Going 'inside' Waiting for Godot: first images of rejected set design released
Release Date 03 August 2015
Previously unseen images of a model stage with a rejected design for one of the first English language performances of Waiting for Godot have been released by the University of Reading.
Renowned for a sparse outdoor setting comprising of an empty stage, a tree, a mound, and five actors, Beckett's Waiting for Godot changed the rules of 20th and 21st century theatre. However this model, made in 1955 by renowned theatre designer Peter Snow, sets Beckett's most famous work indoors.

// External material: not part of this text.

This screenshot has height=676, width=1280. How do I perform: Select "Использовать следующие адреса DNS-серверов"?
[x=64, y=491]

Material in the University's Beckett Collection reveals Beckett visited Peter Snow's studio and, according to the designer, approved the concept. However, the quite detailed set would have involved additional expense and was never realised. The iconic clumps of reeds and the costumes of the characters based on the actual actors of the 1955 Godot, did make it into the final production, and are beautifully depicted in the model.
Waiting for Godot is one of the most important and best known plays of the 20th and 21st centuries. It opened in Paris in 1953 to mixed reviews, but generated huge interest. The first English language performance at the Arts Theatre in London on August 3rd 1965, directed by Sir Peter Hall, fuelled the controversy surrounding the play.

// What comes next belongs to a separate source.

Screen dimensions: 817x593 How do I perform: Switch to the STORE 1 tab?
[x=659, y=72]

Professor Anna McMullan, Beckett expert from the University of Reading's School of Film, Theatre and Television, said: "Many critics didn't know what to make of the play. However the influential writer Kenneth Tynan declared himself 'a godotista' and argued that the play breaks all the conventional rules of theatre - no plot, no climax, little information about the characters including one who never appears.
"Central to Godot is the set design - it cleared the stage of furniture and complex plots and reduced the theatre to human beings on stage, interacting with each other. Beckett never intended the play to be set inside. This is part of what makes the beautiful model box so fascinating. Sir Peter Hall and Peter Snow, who designed the set and the costumes, discussed an indoor setting but it didn't happen."

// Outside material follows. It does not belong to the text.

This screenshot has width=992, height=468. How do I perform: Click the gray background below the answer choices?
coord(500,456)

Matthew McFrederick, PhD student at Reading who is working on London productions of Beckett's plays, said: "Material in the Katharine Worth archive at Reading suggests that the model box was made when the play transferred to the larger Criterion Theatre. Snow may also have had in mind making the set more friendly for a West End audience."
"The model box story is a wonderful insight into the working minds of three artistic geniuses," continued Professor Mcmullan. "The development process is rarely straight forward - but their commitment, skill and belief in each other resulted in a performance which transformed theatre production around the world. The play continues to puzzle, entertain, move and intrigue us, as it did the audiences of 60 years ago."
Since the 1950's there have been productions of Waiting for Godot across the globe. The idea of waiting for someone or something that never arrives has spoken to audiences disappointed in a lack of political action, such as Susan Sontag's production of the play during the siege of Sarajevo in 1993, or the post-hurricane Katrina Godot in New Orleans in 2007.
In more recent times, the play's intense focus on the actors has attracted celebrated performers and double acts from Steve Martin and Robin Williams, to Ian McKellen and
Patrick Stewart. In the recent Sydney Theatre Company production which toured to the Barbican Centre, Richard Roxburgh and Hugo Weaving were the leads. This production recalled the indoor design depicted in the model box as it was set in the ruins of a derelict theatre.
The model box was donated to the Beckett Collection by the late Katharine Worth, a renowned scholar of Beckett and of European theatre, in 2013. It can be seen at the University's Special Collections Service on the London Road Campus.